Vitamin D–dependent rickets type 1 occurs due to inactivating mutation of the 1α hydroxylase gene; as a result, calcidiol is not hydroxylated to calcitriol.

Risk Factors

  • Inadequate sun exposure
  • Female
  • Dark skin
  • Immigrant populations
  • Low socioeconomic status
  • Latitudes higher than 38 degrees
  • Elderly
  • Institutionalized
  • Depression
  • Medications (phenobarbital, phenytoin)
  • Gastric bypass surgery/malabsorption syndromes
  • Obesity

General Prevention

  • Adequate exposure to sunlight and dietary sources of vitamin D (plants, fish); many foods are fortified with vitamin D2 and D3.
  • Recommended minimum daily requirement is 600 IU/day from age 1 to 70 years and 800 IU/day for those >70 years.

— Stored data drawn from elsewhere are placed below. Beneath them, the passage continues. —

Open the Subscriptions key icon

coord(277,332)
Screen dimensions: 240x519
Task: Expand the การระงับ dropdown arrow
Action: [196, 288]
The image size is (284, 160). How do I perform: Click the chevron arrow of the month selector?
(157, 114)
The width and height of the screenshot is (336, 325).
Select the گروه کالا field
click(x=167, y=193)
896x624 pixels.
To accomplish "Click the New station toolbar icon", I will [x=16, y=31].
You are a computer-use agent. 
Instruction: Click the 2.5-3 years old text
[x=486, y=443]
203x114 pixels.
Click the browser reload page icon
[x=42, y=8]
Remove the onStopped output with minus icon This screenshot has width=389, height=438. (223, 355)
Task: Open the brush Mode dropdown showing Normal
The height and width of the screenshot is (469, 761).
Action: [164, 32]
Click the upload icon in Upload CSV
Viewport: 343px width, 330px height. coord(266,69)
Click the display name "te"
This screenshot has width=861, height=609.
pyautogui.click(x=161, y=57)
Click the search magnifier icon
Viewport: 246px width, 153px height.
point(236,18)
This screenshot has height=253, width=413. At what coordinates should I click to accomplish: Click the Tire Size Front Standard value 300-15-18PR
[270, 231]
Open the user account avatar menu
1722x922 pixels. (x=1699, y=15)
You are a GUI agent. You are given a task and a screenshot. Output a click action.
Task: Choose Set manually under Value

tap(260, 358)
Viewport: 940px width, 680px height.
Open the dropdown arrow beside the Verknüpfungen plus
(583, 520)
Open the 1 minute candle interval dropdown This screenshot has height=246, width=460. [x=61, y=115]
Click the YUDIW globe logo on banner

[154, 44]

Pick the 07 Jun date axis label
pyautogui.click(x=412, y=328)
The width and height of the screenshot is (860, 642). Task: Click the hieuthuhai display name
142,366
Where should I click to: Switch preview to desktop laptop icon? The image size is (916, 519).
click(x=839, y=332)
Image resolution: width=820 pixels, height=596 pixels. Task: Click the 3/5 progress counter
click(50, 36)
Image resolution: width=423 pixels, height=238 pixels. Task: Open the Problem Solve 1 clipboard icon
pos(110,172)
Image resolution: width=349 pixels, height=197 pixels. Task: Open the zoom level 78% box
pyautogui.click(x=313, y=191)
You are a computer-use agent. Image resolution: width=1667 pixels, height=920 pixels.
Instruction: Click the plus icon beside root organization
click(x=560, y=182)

Up to 4,000 IU/day is safe in healthy adults without risk of toxicity.
  • For ages 51 to 70 years, minimally recommended supplementation is 800 IU/day to prevent nonvertebral fractures.
Pediatric Considerations
  • The American Academy of Pediatrics recommends all breastfed babies receive 400 IU/day of vitamin D beginning “within the first few days of life.”
  • 2016 Global Consensus Recommendations suggest all infants, regardless of feeding method, begin vitamin D 400 IU within a few days of birth (1).

Pregnancy Considerations
Insufficient data to recommend routine screening of all pregnancies; only “at risk” should be screened; it is safe to take 1,000 to 2,000 IU/day during pregnancy (2)[B].

Commonly Associated Conditions

  • Osteomalacia, osteoporosis
  • Premenstrual syndrome
  • Rickets
  • Celiac disease
  • Gastric bypass
  • Chronic renal disease
  • Bacterial vaginosis in pregnant women
  • Hypertension
  • Cohort study found that vitamin D deficiency is correlated with increased risk of all-cause mortality.

Vitamin D deficiency is associated with risk of myocardial infarction (MI) and all-cause mortality (3)[A].